* TASK BRIEF
Please continue the forum post about the processingLanguage property, starting right after its final sentence.

[start of TEXT PASSAGE]

For the indexing/search scenario, processingLanguage might be sufficient, still ... I'm not convinced that this should have a single value! It is ok for text that are writen to >90% in one language, but absolutely not ok for texts which habe near 50-50% distribution!
Futhermore, it is not enough to have a definition of processingLanguage, which is anyway a little bit vague given that it is intended to serve to purposes at this stage (a dangerous approach).
Who sould set this property?

This is for sure a property that will not be set by the end users. (they are likely to set the language property)
is the client application the part of the system in charge of setting this value when the annotation is created? .. probalby in some exotic scenarios, as I don't expect that the NLP is applied before pressing the submit button.
is the server in charge of setting the processingLanguage? Well .... actually the server is the one that needs this value as input, in order to know how to tokenize, normalize, stemm the text. Should an automatic language detection algorithm be used? Should the server simply advertize the language of processing algorithms that were applied? If yes, why should be the server be constrained to use only one processingLanguage?
I think this is mainly a kind of client-server negociation mechanism (the client should know which processing languages are supported by the server and choose one or more of them). I think this is the first usecase to be addressed in order to provide a clear definition and meaning of the field.

[end of TEXT PASSAGE]
[start of DATASET CONTENT]

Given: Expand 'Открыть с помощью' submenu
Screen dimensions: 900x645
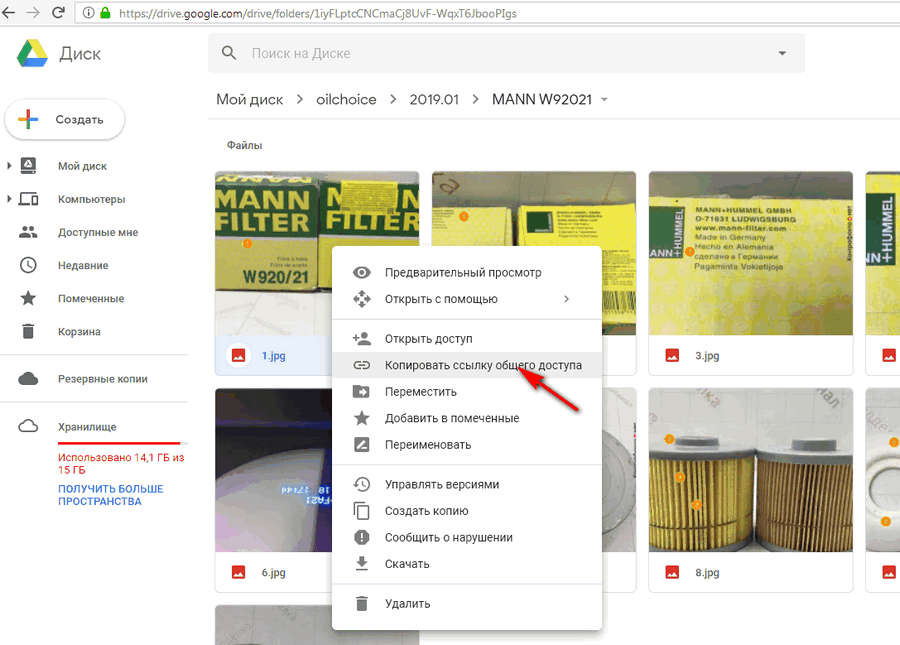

[end of DATASET CONTENT]

* WRITTEN RESPONSE
BigBlueHat · 2016-08-03T13:27:14Z

Some more links for those who care to dig and understand:
https://www.w3.org/International/wiki/ContentMetadataJavaScriptDiscussion
http://r12a.github.io/docs/bidi-plain-text/index.html

Given that the default text direction is not always properly set within a text/plain resource or textual property value, having the textDirection property seems useful--and has plenty of history at its back.

processingLanguage seems most valuable to machine generated and consumed annotations. @aphillips summary above seems sufficient.

gsergiu · 2016-08-03T14:50:34Z

@BigBlueHat
1 . The default text direction can be automatically identified from the script part of the tag codes. The default script for each language is defiend in the IANA registry. This is all static information.

So there is a differentiation to make between the external resources and textual body, and these should probably be explained in a non-normative note. (this should be always the case when redundant information is included in the annotations. It must be stated clear which is the master source of information in case of conflicts.)

2 . exactly this kind of information is missing in the current draft

... processingLanguage seems most valuable to machine generated and consumed annotations. @aphillips summary above seems sufficient.

azaroth42 · 2016-08-03T14:55:43Z

Unless there's a proposal that hasn't already been discussed in the links referenced above, I propose close wontfix.

jjett · 2016-08-03T15:01:59Z

+1 for close/wontfix

aaronpk · 2016-08-03T16:28:20Z

My point is that there are unicode control characters that can already accomplish setting the base text direction. From https://www.w3.org/International/questions/qa-bidi-unicode-controls

The following example shows how these control characters could be used in plain text.

The example given is setting the base direction of the text in am HTML title attribute.

Having a separate property outside of the string itself for specifying the base text direction is fragile and will likely lead to loss of that information as it is propagated between systems.

My proposal is to drop the textDirection property and add a note recommending including the unicode control characters in the string if it is needed.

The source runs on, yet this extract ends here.